As a guide we recommend veterinary treatment:-

  • if the animal shows signs of shock
  • if the bleeding is excessive or does not stop in 15 - 20 minutes
  • if the animal appears in pain
  • if the wound requires stitches
  • if the wounds are deep punctures especially over the chest or abdomen
  • if there is foreign material in the wounds
  • if the wounds are a result of being hit by a car or an attack by a large animal (as there could by internal injuries)
  • if the wounds become hot, red, swollen, painful or start discharging pus.
  • If in doubt seek veterinary advice.

WOUND MANAGEMENT - Types of Wounds


E.g. gravel rash in humans. In dogs and cats abrasions aren't as common due to the protection of their hair coat and occur most frequently when the animal is hit by a car etc. The animal may be dragged or thrown along the road. A trip to the veterinarian is therefore recommended as there may be internal injuries. Minor abrasions may be treated as follows.

  • Clip the hair around the injured area.

  • Clean the wound thoroughly with warm salty water or an antiseptic (use according to directions on the label. Be aware dogs and cats may lick the wound and some antiseptics can damage the mouth. For that reason we don't recommend dettol®.

  • If this is not possible wash the wound under running water.

  • Remove any loose foreign material.

  • For a small abrasion - leave unbandaged to allow cleaning and observation.

  • For a large abrasion, or if it involves the foot where it will be constantly knocked and dirtied, - apply a non-stick dressing and bandage.

Salty water is made by adding 1 teaspoon of table salt to 1 pint or 2 cups of water. Boiled water is recommended. Saline used for cleaning contact lens or the Intravenous fluid Sodium Chloride are basically the same thing as salty water but are usually sterile and are excellent for wound cleaning.

Open wounds - I.E. cuts

  • Clip the hair around the injured area.


  • Clean the wound thoroughly with warm salty water or an antiseptic. Examine the wound for glass, dirt or other foreign material. Remove small pieces of material by gently flushing the wound with salty water or remove with tweezers, large pieces should be removed by a veterinarian. Clean the wound again if you have flushed out the antiseptic.
  • Cover the wound with a non-stick dressing then bandage.

Penetrating wounds - animal bites

  • Clip the hair around the injured area. Always look for more than one puncture wound, remembering this damage is caused by the canine (eye) teeth, and there are four of these.

  • Clean the wound thoroughly with warm salty water or an antiseptic. It is sometimes necessary to remove hair from within the wound.

  • Do not bandage the wound but leave open to drain and to observe. The exception is if the wound is bleeding excessively then apply a pressure bandage and transport to your veterinarian.

  • Bite wounds often become infected. Nasty or deep bites should be seen promptly by your veterinarian so he can start antibiotics if necessary.

  • If you choose not to see a veterinarian keep the wounds open for 48 hours by picking off the scabs with your finger nails, then allow to heal. See a vet if the wounds become hot, painful, red, swollen or start to discharge pus, or the animal becomes unwell.

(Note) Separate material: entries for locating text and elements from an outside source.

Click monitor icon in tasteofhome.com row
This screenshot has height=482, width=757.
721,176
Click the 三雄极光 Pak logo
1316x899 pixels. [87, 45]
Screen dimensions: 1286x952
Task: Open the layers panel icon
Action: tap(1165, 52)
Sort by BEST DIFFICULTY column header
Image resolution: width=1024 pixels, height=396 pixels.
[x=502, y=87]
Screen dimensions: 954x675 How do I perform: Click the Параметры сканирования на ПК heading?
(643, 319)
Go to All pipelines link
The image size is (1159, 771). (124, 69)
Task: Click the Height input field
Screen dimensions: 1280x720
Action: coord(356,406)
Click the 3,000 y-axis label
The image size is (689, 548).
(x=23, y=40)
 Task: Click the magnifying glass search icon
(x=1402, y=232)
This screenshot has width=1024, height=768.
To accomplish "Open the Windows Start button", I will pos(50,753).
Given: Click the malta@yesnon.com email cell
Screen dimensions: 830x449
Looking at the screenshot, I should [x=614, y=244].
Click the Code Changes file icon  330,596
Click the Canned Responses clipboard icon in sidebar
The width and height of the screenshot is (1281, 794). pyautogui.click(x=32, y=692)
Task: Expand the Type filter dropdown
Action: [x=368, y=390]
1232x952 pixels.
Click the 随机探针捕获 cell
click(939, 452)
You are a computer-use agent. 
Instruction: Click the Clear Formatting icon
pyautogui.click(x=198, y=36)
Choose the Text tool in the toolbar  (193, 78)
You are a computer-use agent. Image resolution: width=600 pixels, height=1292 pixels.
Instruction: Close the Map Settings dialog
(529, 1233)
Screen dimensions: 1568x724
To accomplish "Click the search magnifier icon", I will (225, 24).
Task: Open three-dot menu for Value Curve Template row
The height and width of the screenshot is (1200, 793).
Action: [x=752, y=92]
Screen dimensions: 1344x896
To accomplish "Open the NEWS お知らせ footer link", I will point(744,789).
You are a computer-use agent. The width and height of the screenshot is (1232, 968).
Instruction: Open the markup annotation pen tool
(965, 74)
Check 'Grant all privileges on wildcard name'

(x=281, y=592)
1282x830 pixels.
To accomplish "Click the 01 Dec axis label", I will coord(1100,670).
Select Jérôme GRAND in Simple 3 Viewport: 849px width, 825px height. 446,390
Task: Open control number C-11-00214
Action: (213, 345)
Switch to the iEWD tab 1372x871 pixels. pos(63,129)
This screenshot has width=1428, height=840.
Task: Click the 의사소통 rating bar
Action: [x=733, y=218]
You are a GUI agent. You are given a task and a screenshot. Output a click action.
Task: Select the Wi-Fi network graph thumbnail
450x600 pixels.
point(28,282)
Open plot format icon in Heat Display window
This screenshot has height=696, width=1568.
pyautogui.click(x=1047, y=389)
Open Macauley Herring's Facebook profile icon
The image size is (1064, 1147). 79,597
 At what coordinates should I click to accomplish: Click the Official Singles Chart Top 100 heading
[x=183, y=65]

Penetrating wounds - due to a foreign object

  • Clip the hair around the injured area.

  • Clean the wound thoroughly with warm salty water or an antiseptic.

  • It may be possible to remove a small foreign body like a needle or a small piece of glass but never remove larger objects, and if in doubt leave it to your veterinarian. If you try to remove a large object such as a knife it may result in further bleeding or damage deep structures.

  • Apply pressure around the wound but not to the object itself.

  • Place padding around the object and apply a bandage. Support the object by bandaging round it.

  • Do not attempt to shorten the object unless its size makes it unmanageable.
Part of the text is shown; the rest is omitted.